Dans un communiqué du 28 juillet, le ministère iranien du Renseignement a accusé des secteurs de la communauté chrétienne d'être des « mercenaires du Mossad » ayant des liens avec Israël, et les médias d'État ont diffusé des « aveux » de chrétiens détenus le 17 août, suscitant de vives inquiétudes quant à leur extorsion sous la torture. Le 24 juillet, une association de défense des droits humains hors d'Iran a signalé l'arrestation d'au moins 54 chrétiens depuis le 24 juin.

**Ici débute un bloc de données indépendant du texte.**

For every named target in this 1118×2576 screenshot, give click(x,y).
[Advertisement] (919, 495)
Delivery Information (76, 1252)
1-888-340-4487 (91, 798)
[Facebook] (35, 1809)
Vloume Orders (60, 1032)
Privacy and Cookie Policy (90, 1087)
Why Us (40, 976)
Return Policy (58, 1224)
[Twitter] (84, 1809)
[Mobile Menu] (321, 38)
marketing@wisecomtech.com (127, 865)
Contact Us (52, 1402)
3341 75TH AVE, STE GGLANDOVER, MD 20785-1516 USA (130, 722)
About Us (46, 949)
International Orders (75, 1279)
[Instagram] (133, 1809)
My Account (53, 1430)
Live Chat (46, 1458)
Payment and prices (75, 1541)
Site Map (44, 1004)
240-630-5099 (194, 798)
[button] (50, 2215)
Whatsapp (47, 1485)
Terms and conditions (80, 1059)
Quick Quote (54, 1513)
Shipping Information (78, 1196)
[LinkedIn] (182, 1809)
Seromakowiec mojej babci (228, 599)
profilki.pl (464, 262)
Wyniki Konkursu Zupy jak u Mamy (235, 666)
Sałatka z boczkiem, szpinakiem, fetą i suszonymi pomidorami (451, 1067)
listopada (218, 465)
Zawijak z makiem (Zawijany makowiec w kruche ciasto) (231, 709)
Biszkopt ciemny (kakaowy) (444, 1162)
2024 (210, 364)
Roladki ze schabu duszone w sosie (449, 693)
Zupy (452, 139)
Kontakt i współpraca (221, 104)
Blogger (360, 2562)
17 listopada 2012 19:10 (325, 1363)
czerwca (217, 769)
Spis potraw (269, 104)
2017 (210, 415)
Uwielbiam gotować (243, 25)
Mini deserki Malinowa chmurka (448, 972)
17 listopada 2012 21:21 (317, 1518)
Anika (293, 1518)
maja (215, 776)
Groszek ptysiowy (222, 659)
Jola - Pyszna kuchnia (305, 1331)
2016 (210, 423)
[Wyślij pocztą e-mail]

Recours illégal à la force meurtrière aux points de contrôle de sécuritéLes points de contrôle de véhicules mis en place depuis le conflit de juin sont devenus un autre instrument de répression. Les autorités ont procédé à des fouilles intrusives de véhicules et de téléphones portables, arrêtant des personnes pour « collaboration » avec Israël, souvent sur la seule base de publications sur les réseaux sociaux, selon les médias d'État. Les points de contrôle ont également été utilisés pour arrêter des ressortissants « non autorisés », un terme discriminatoire utilisé par les autorités pour désigner les Afghans.
Le 1er juillet, les forces de sécurité de Tarik Darreh, dans la province de Hamedan, ont abattu deux personnes et en ont blessé une troisième sous prétexte qu'elles fuyaient les points de contrôle, selon les médias. Dans un communiqué du 2 juillet, Hemat Mohammadi, chef de l'Organisation judiciaire des forces armées de la province de Hamedan, a déclaré qu'une enquête était en cours, mais a affirmé que les forces de sécurité avaient tiré sur un véhicule qui tentait de fuir. Sur les réseaux sociaux, des activistes ont identifié les deux hommes tués comme étant Alireza Karbasi et Mehdi Abaei.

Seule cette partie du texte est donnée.